WSL2-Linux-Kernel/net/ipv4
Eric Dumazet 68822bdf76 net: generalize skb freeing deferral to per-cpu lists
Logic added in commit f35f821935 ("tcp: defer skb freeing after socket
lock is released") helped bulk TCP flows to move the cost of skbs
frees outside of critical section where socket lock was held.

But for RPC traffic, or hosts with RFS enabled, the solution is far from
being ideal.

For RPC traffic, recvmsg() has to return to user space right after
skb payload has been consumed, meaning that BH handler has no chance
to pick the skb before recvmsg() thread. This issue is more visible
with BIG TCP, as more RPC fit one skb.

For RFS, even if BH handler picks the skbs, they are still picked
from the cpu on which user thread is running.

Ideally, it is better to free the skbs (and associated page frags)
on the cpu that originally allocated them.

This patch removes the per socket anchor (sk->defer_list) and
instead uses a per-cpu list, which will hold more skbs per round.

This new per-cpu list is drained at the end of net_action_rx(),
after incoming packets have been processed, to lower latencies.

In normal conditions, skbs are added to the per-cpu list with
no further action. In the (unlikely) cases where the cpu does not
run net_action_rx() handler fast enough, we use an IPI to raise
NET_RX_SOFTIRQ on the remote cpu.

Also, we do not bother draining the per-cpu list from dev_cpu_dead()
This is because skbs in this list have no requirement on how fast
they should be freed.

Note that we can add in the future a small per-cpu cache
if we see any contention on sd->defer_lock.
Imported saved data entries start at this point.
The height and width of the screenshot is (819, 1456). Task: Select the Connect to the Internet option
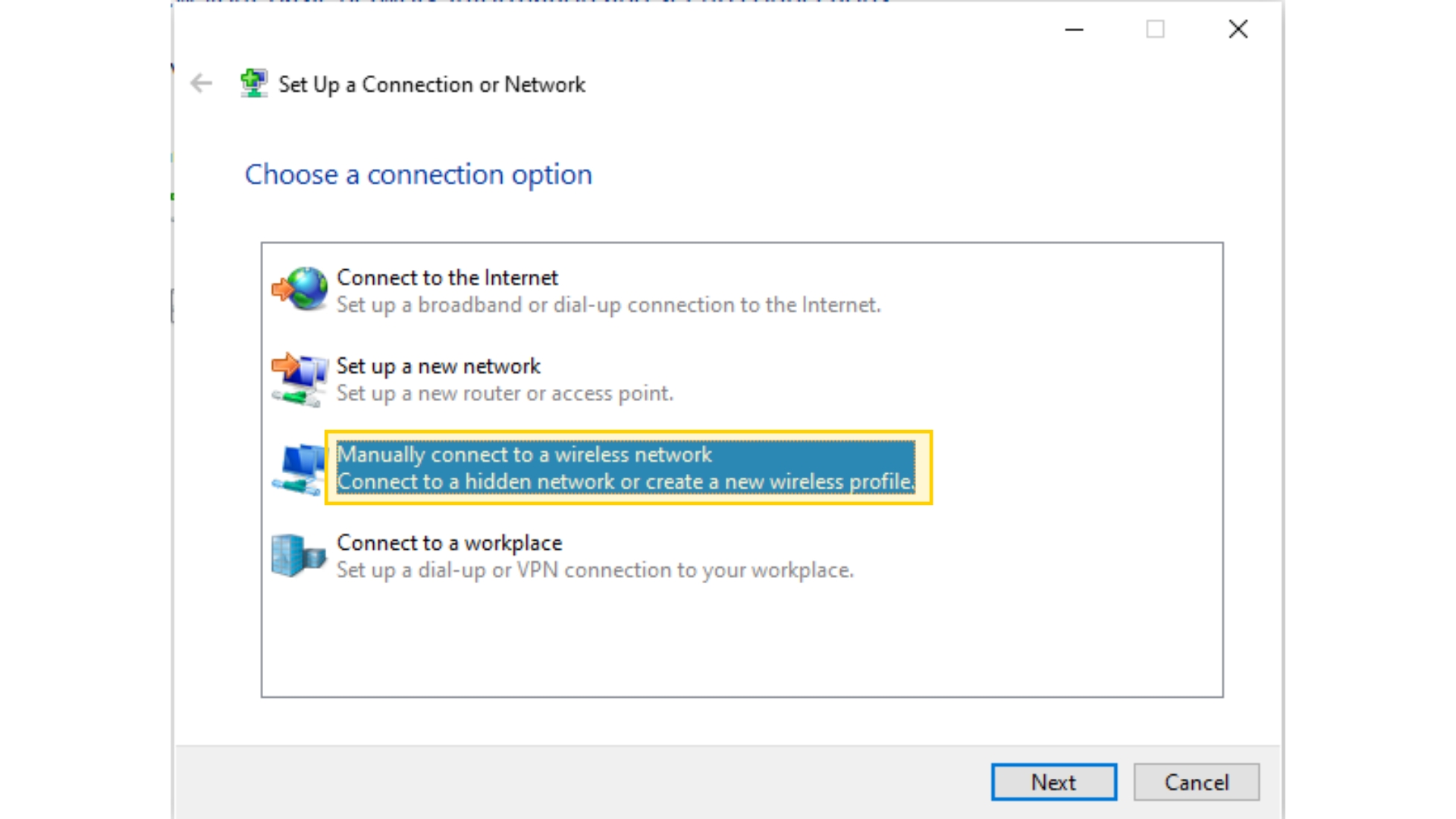tap(447, 278)
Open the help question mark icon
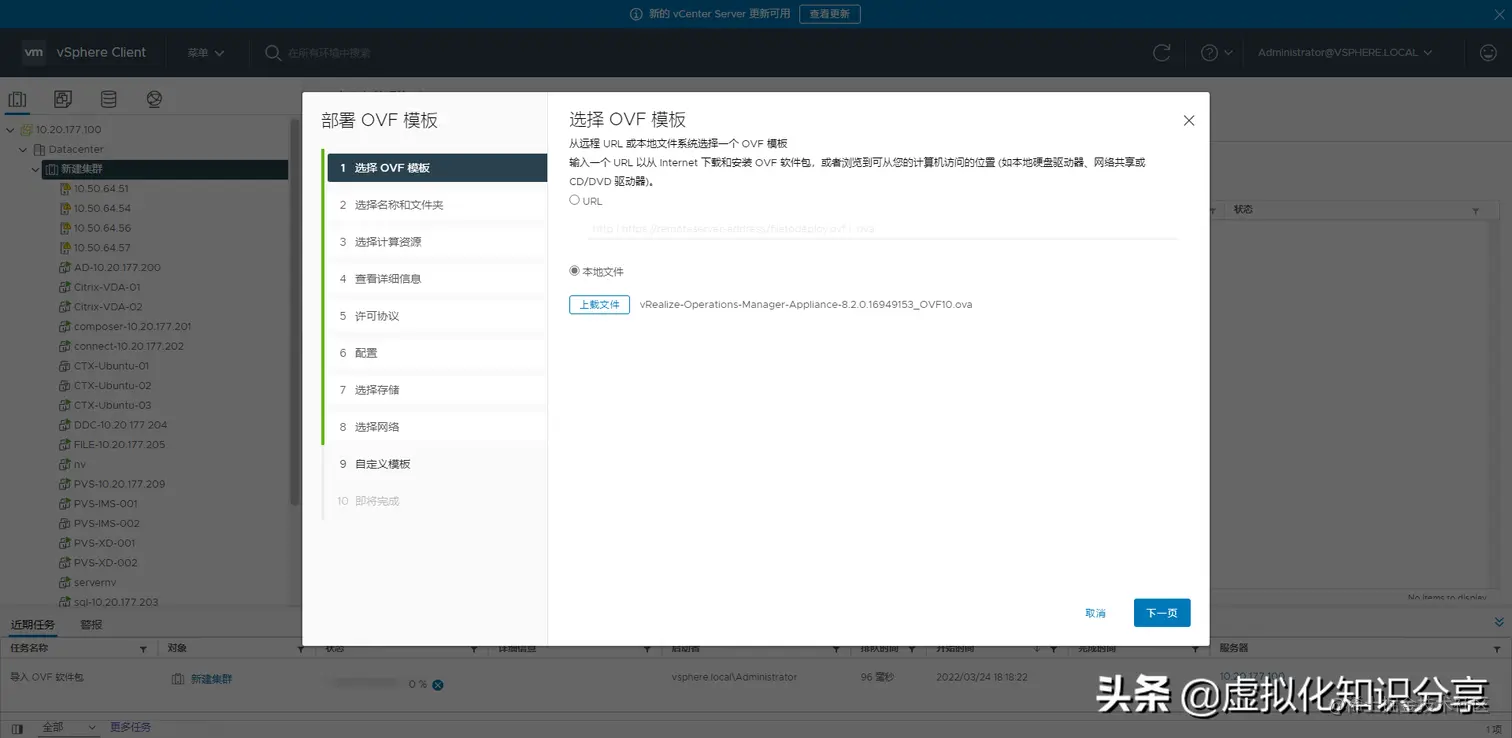This screenshot has width=1512, height=738. pos(1208,53)
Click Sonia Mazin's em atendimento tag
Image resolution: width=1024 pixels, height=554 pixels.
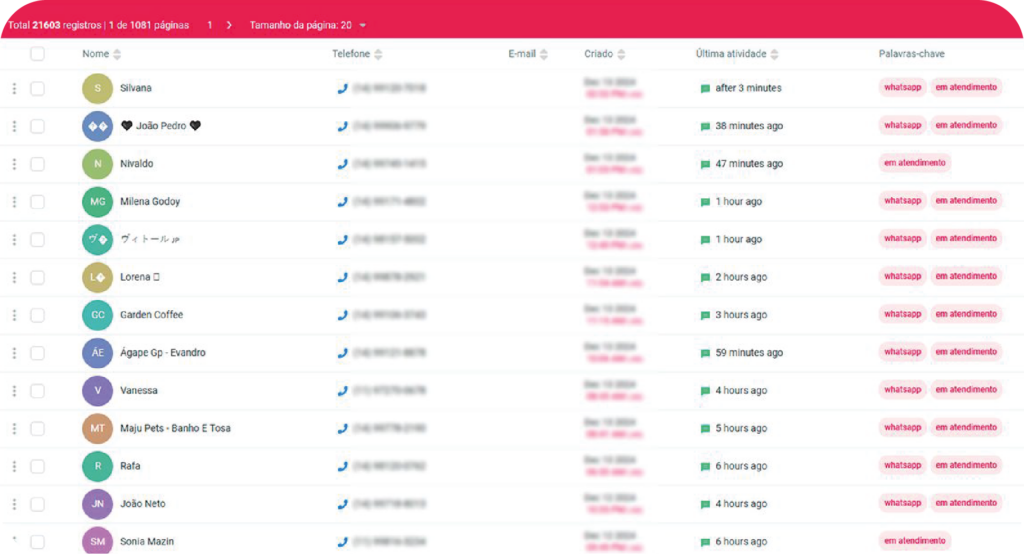pos(914,541)
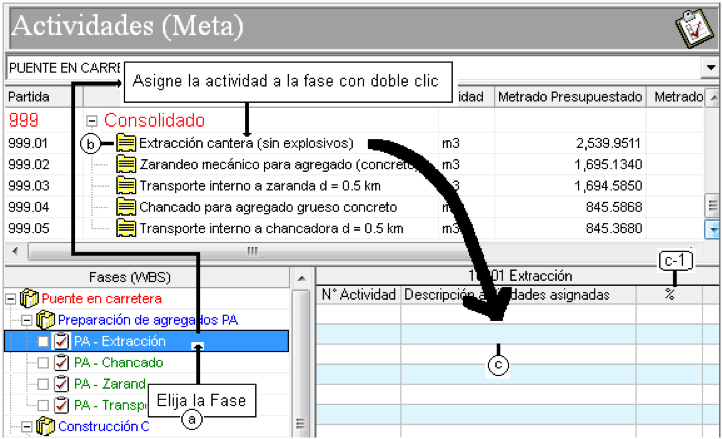This screenshot has width=722, height=439.
Task: Tick the PA - Chancado checkbox
Action: click(x=43, y=363)
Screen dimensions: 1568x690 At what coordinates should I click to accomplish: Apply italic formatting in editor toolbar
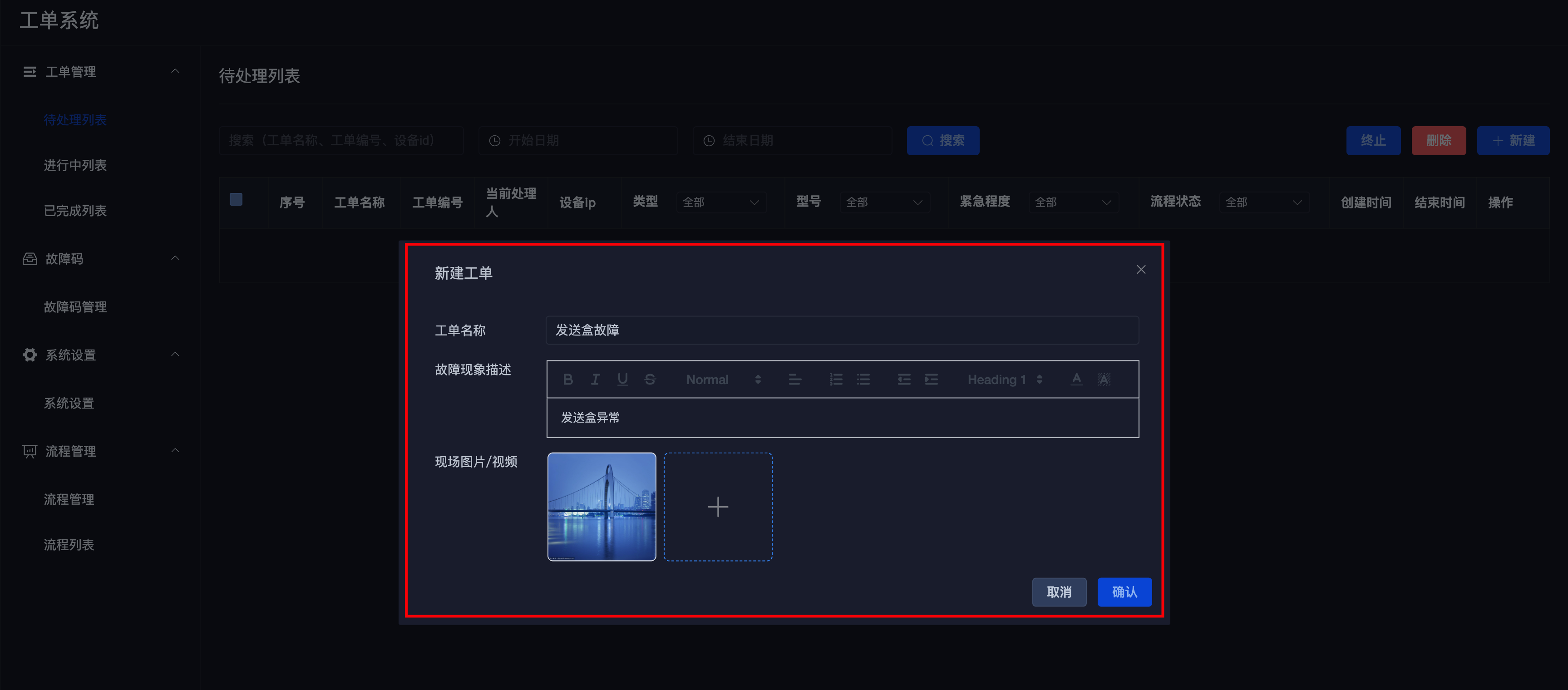pos(595,380)
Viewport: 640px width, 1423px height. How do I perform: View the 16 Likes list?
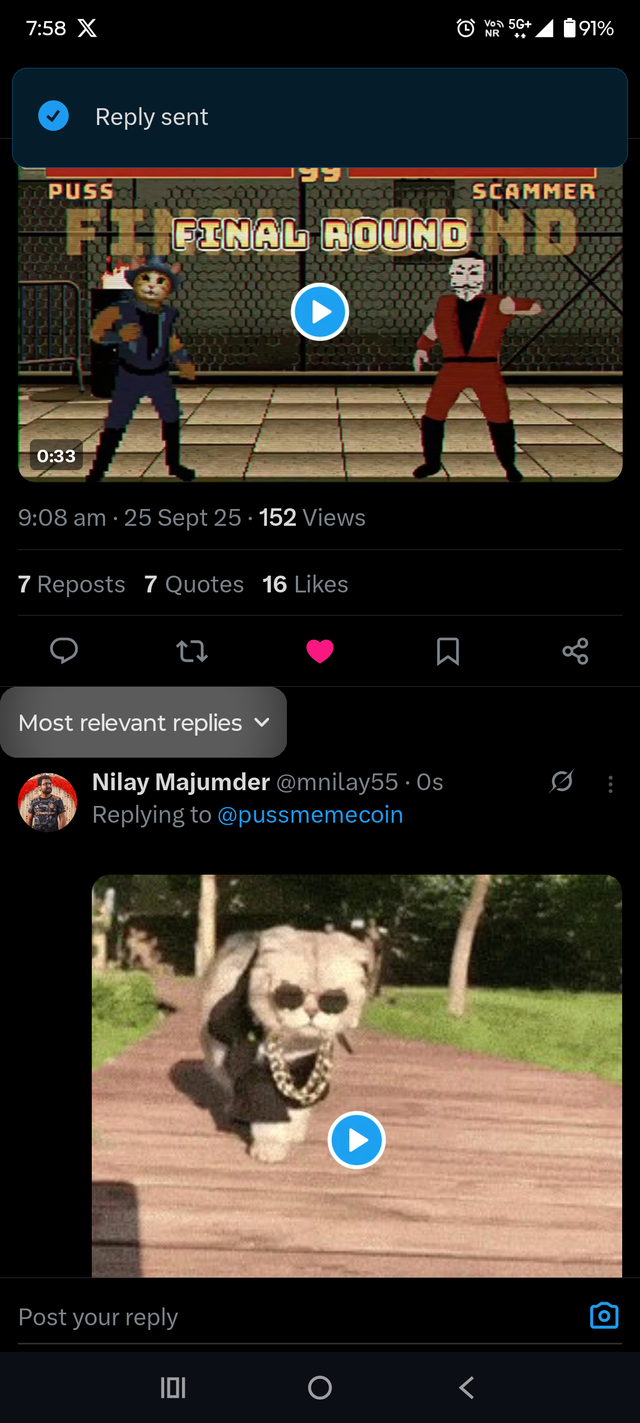click(305, 585)
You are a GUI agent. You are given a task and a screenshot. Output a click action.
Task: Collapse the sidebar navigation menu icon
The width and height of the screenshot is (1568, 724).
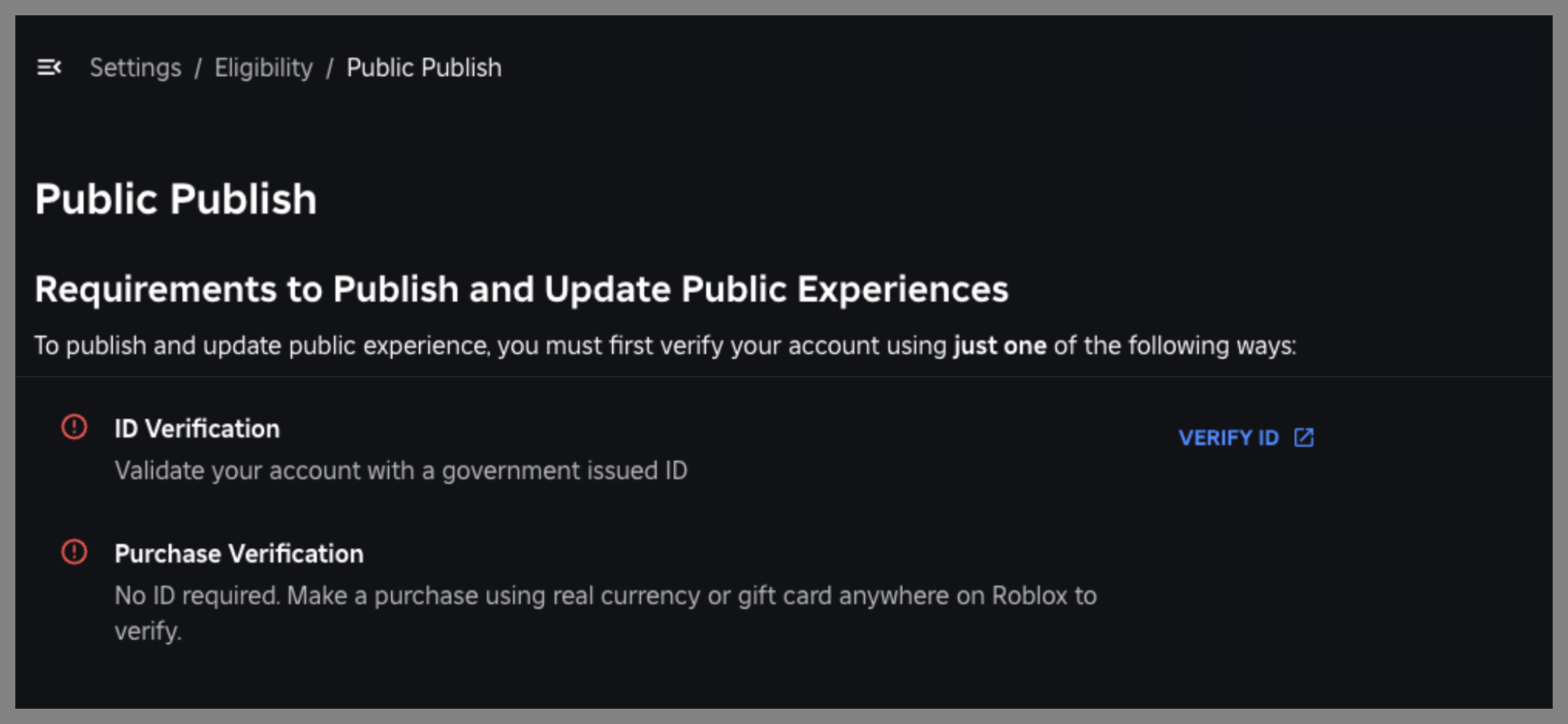[x=49, y=68]
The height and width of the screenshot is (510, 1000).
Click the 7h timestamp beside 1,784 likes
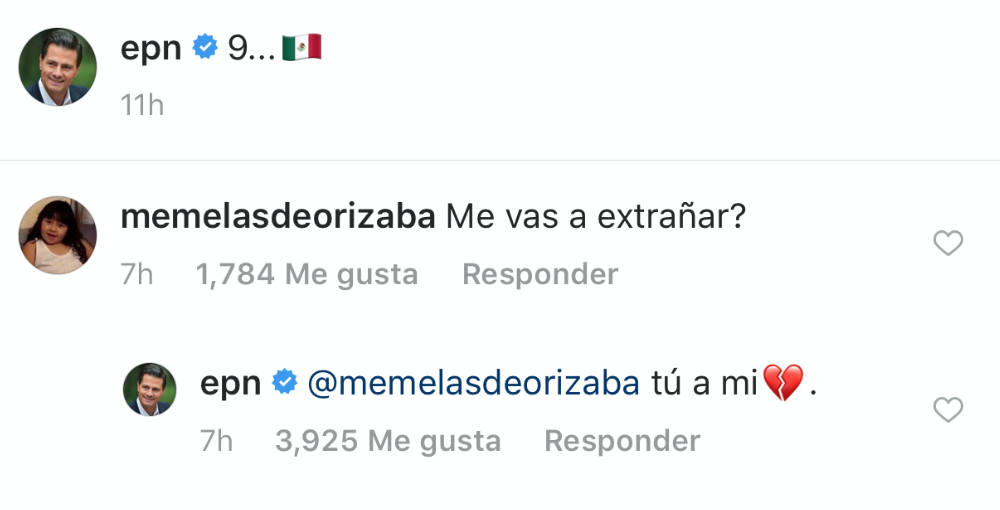(137, 274)

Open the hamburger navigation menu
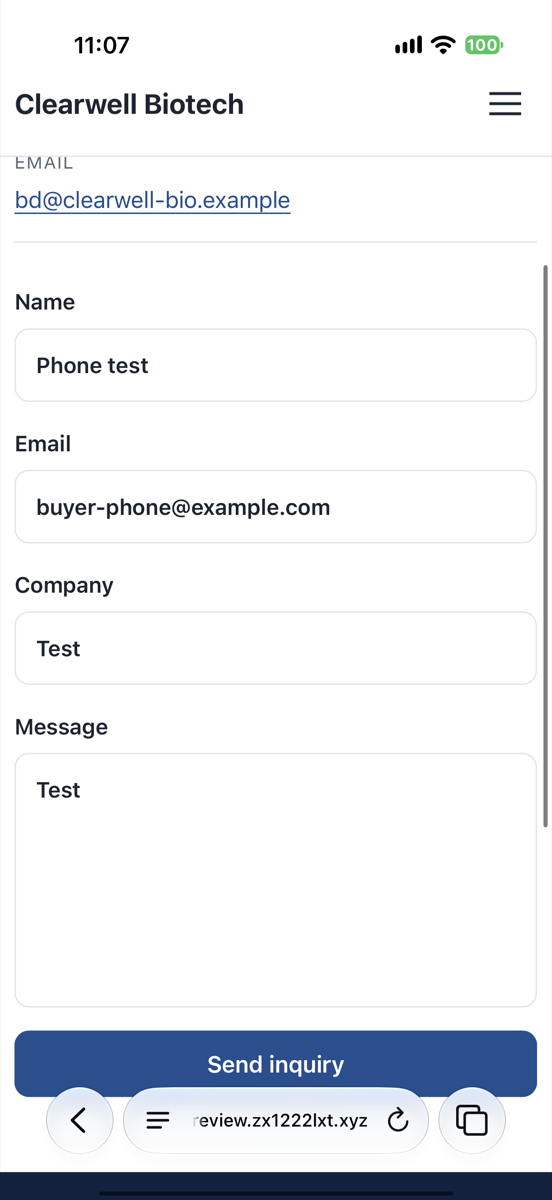[x=505, y=104]
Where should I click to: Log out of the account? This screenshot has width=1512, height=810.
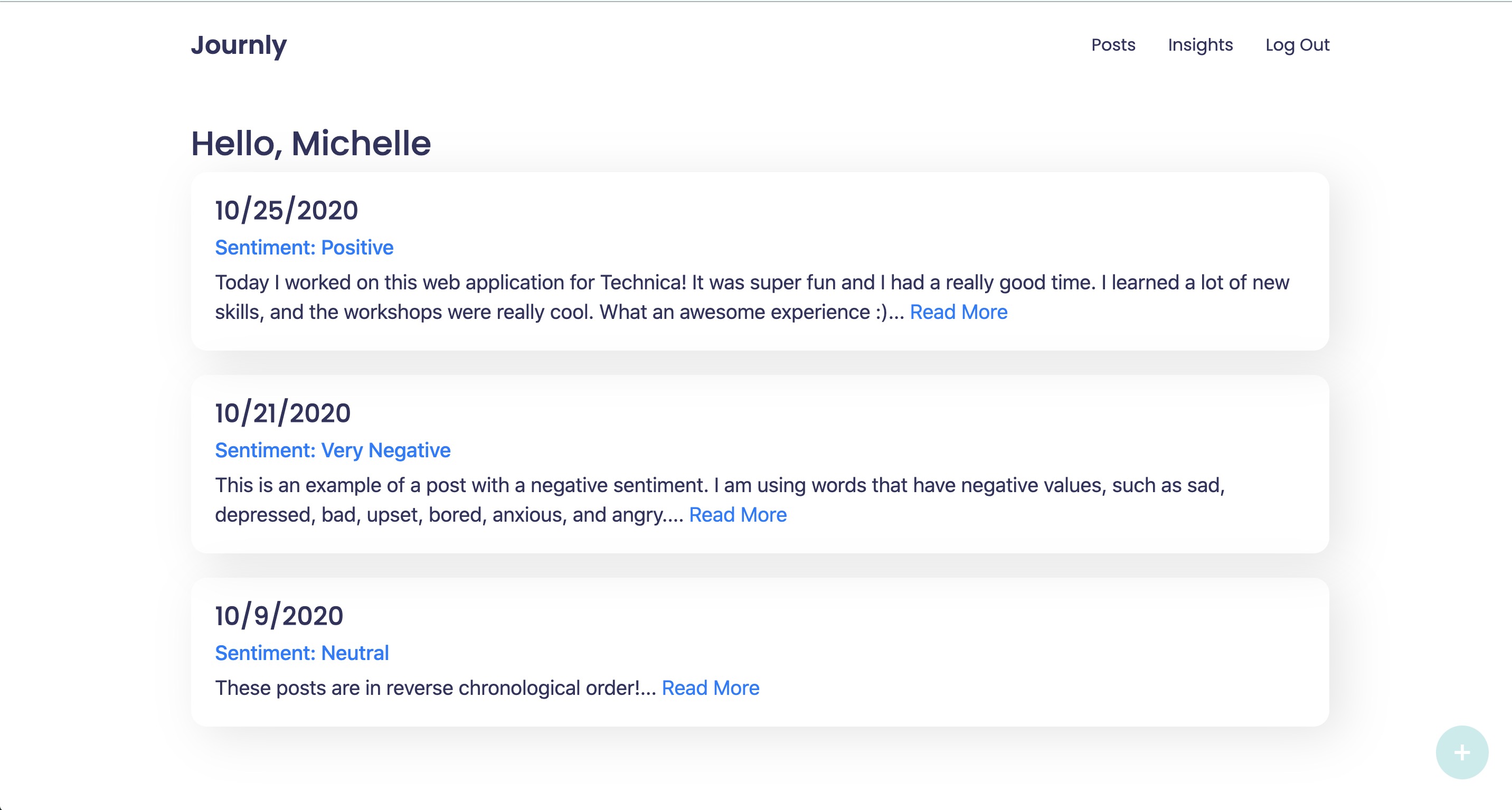1297,45
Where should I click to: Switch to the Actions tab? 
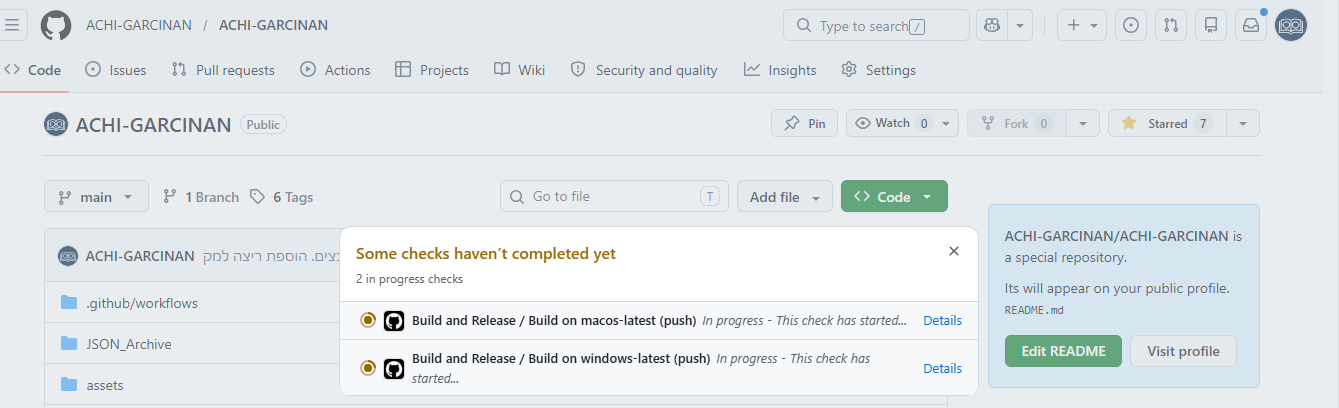click(x=335, y=70)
Tested on a pair of hosts with 100Gbit NIC, RFS enabled,
and /proc/sys/net/ipv4/tcp_rmem[2] tuned to 16MB to work around
page recycling strategy used by NIC driver (its page pool capacity
being too small compared to number of skbs/pages held in sockets
receive queues)

Note that this tuning was only done to demonstrate worse
conditions for skb freeing for this particular test.
These conditions can happen in more general production workload.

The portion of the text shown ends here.